> **Exercise objective**: Each line of the material must appear again in the answer, exactly.
(Task data Opens)
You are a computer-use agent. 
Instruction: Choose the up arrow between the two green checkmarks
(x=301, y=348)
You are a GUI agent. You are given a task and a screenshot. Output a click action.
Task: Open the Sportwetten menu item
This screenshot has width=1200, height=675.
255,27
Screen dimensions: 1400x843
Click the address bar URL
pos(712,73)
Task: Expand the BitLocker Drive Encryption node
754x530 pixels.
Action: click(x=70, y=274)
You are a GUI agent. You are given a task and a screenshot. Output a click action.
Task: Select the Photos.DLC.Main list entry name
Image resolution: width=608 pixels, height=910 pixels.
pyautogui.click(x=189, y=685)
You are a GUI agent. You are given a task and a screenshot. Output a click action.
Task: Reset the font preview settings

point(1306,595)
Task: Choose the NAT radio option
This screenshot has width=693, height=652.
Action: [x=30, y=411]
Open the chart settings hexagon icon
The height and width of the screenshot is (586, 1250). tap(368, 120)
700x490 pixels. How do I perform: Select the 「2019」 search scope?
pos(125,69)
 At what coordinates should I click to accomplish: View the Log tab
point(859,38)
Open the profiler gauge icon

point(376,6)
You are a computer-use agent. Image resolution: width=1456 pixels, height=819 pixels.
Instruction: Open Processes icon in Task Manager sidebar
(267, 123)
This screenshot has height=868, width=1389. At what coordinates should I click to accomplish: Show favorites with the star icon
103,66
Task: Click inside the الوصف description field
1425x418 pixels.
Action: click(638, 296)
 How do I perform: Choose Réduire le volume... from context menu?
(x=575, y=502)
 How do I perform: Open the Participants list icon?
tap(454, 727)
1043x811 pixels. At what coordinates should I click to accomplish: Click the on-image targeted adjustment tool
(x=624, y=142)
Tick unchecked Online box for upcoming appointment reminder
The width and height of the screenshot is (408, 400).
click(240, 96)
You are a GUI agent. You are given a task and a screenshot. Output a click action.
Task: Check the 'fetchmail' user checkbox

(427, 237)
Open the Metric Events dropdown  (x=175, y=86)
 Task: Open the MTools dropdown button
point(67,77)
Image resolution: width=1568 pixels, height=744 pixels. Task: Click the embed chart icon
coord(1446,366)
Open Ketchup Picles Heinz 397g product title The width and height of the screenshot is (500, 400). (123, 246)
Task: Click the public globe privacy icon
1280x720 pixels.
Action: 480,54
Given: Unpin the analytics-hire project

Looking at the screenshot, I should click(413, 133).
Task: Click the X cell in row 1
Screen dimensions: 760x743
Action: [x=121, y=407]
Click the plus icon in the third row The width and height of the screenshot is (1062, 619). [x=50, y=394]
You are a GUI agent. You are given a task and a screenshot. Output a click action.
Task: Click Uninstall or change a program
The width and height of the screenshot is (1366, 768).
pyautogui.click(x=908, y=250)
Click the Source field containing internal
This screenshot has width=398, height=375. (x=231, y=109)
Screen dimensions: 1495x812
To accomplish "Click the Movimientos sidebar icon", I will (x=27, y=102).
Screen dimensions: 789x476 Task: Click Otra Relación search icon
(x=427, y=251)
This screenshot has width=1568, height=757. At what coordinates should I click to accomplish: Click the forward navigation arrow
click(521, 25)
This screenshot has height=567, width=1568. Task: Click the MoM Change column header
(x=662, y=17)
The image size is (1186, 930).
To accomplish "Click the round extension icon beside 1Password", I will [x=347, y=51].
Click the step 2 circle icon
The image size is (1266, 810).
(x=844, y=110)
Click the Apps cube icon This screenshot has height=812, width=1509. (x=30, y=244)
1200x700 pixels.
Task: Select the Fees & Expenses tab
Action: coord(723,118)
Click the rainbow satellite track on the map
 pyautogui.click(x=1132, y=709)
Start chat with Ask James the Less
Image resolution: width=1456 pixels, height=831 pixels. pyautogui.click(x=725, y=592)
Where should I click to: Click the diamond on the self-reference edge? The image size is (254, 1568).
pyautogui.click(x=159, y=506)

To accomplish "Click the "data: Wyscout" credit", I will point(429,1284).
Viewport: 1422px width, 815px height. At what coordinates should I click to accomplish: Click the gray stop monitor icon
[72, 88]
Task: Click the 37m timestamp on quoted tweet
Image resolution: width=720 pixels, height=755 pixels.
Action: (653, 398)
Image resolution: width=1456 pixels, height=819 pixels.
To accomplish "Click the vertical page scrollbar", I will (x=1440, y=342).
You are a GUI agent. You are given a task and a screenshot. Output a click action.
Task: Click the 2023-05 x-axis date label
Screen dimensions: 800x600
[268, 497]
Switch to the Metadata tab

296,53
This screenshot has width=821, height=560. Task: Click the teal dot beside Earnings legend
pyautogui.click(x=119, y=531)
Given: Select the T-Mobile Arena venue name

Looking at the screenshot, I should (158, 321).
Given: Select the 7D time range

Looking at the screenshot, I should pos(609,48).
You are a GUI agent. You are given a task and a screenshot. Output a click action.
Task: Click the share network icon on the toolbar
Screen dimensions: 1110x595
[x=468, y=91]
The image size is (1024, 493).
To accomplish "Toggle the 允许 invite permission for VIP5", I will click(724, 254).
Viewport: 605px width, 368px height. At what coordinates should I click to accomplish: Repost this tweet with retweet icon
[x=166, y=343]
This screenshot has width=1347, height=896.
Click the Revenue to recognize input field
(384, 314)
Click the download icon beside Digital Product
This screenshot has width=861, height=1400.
(Task data Closes)
> **Your solution**:
You are a computer-use agent. 
Instruction: Choose the up arrow between the two green checkmarks
(x=301, y=348)
You are a GUI agent. You are given a task and a screenshot. Output a click action.
Task: Open the Sportwetten menu item
This screenshot has width=1200, height=675.
255,27
Screen dimensions: 1400x843
Click the address bar URL
pos(712,73)
Task: Expand the BitLocker Drive Encryption node
754x530 pixels.
Action: click(x=70, y=274)
You are a GUI agent. You are given a task and a screenshot. Output a click action.
Task: Select the Photos.DLC.Main list entry name
Image resolution: width=608 pixels, height=910 pixels.
pyautogui.click(x=189, y=685)
You are a GUI agent. You are given a task and a screenshot. Output a click action.
Task: Reset the font preview settings

point(1306,595)
Task: Choose the NAT radio option
This screenshot has width=693, height=652.
Action: [x=30, y=411]
Open the chart settings hexagon icon
The height and width of the screenshot is (586, 1250). tap(368, 120)
700x490 pixels. How do I perform: Select the 「2019」 search scope?
pos(125,69)
 At what coordinates should I click to accomplish: View the Log tab
point(859,38)
Open the profiler gauge icon

point(376,6)
You are a computer-use agent. Image resolution: width=1456 pixels, height=819 pixels.
Instruction: Open Processes icon in Task Manager sidebar
(267, 123)
This screenshot has height=868, width=1389. At what coordinates should I click to accomplish: Show favorites with the star icon
103,66
Task: Click inside the الوصف description field
1425x418 pixels.
Action: click(638, 296)
 How do I perform: Choose Réduire le volume... from context menu?
(x=575, y=502)
 How do I perform: Open the Participants list icon?
tap(454, 727)
1043x811 pixels. At what coordinates should I click to accomplish: Click the on-image targeted adjustment tool
(x=624, y=142)
Tick unchecked Online box for upcoming appointment reminder
The width and height of the screenshot is (408, 400).
click(240, 96)
You are a GUI agent. You are given a task and a screenshot. Output a click action.
Task: Check the 'fetchmail' user checkbox

(427, 237)
Open the Metric Events dropdown  (x=175, y=86)
 Task: Open the MTools dropdown button
point(67,77)
Image resolution: width=1568 pixels, height=744 pixels. Task: Click the embed chart icon
coord(1446,366)
Open Ketchup Picles Heinz 397g product title The width and height of the screenshot is (500, 400). (123, 246)
Task: Click the public globe privacy icon
1280x720 pixels.
Action: 480,54
Given: Unpin the analytics-hire project

Looking at the screenshot, I should click(413, 133).
Task: Click the X cell in row 1
Screen dimensions: 760x743
Action: [x=121, y=407]
Click the plus icon in the third row The width and height of the screenshot is (1062, 619). [x=50, y=394]
You are a GUI agent. You are given a task and a screenshot. Output a click action.
Task: Click Uninstall or change a program
The width and height of the screenshot is (1366, 768).
pyautogui.click(x=908, y=250)
Click the Source field containing internal
This screenshot has width=398, height=375. (x=231, y=109)
Screen dimensions: 1495x812
To accomplish "Click the Movimientos sidebar icon", I will (x=27, y=102).
Screen dimensions: 789x476 Task: Click Otra Relación search icon
(x=427, y=251)
This screenshot has width=1568, height=757. At what coordinates should I click to accomplish: Click the forward navigation arrow
click(521, 25)
This screenshot has height=567, width=1568. Task: Click the MoM Change column header
(x=662, y=17)
The image size is (1186, 930).
To accomplish "Click the round extension icon beside 1Password", I will [x=347, y=51].
Click the step 2 circle icon
The image size is (1266, 810).
(x=844, y=110)
Click the Apps cube icon This screenshot has height=812, width=1509. (x=30, y=244)
1200x700 pixels.
Task: Select the Fees & Expenses tab
Action: coord(723,118)
Click the rainbow satellite track on the map
 pyautogui.click(x=1132, y=709)
Start chat with Ask James the Less
Image resolution: width=1456 pixels, height=831 pixels. pyautogui.click(x=725, y=592)
Where should I click to: Click the diamond on the self-reference edge? The image size is (254, 1568).
pyautogui.click(x=159, y=506)

To accomplish "Click the "data: Wyscout" credit", I will point(429,1284).
Viewport: 1422px width, 815px height. At what coordinates should I click to accomplish: Click the gray stop monitor icon
[72, 88]
Task: Click the 37m timestamp on quoted tweet
Image resolution: width=720 pixels, height=755 pixels.
Action: (653, 398)
Image resolution: width=1456 pixels, height=819 pixels.
To accomplish "Click the vertical page scrollbar", I will (x=1440, y=342).
You are a GUI agent. You are given a task and a screenshot. Output a click action.
Task: Click the 2023-05 x-axis date label
Screen dimensions: 800x600
[268, 497]
Switch to the Metadata tab

296,53
This screenshot has width=821, height=560. Task: Click the teal dot beside Earnings legend
pyautogui.click(x=119, y=531)
Given: Select the T-Mobile Arena venue name

Looking at the screenshot, I should (158, 321).
Given: Select the 7D time range

Looking at the screenshot, I should pos(609,48).
You are a GUI agent. You are given a task and a screenshot. Output a click action.
Task: Click the share network icon on the toolbar
Screen dimensions: 1110x595
[x=468, y=91]
The image size is (1024, 493).
To accomplish "Toggle the 允许 invite permission for VIP5", I will click(724, 254).
Viewport: 605px width, 368px height. At what coordinates should I click to accomplish: Repost this tweet with retweet icon
[x=166, y=343]
This screenshot has width=1347, height=896.
Click the Revenue to recognize input field
(384, 314)
Click the download icon beside Digital Product
This screenshot has width=861, height=1400.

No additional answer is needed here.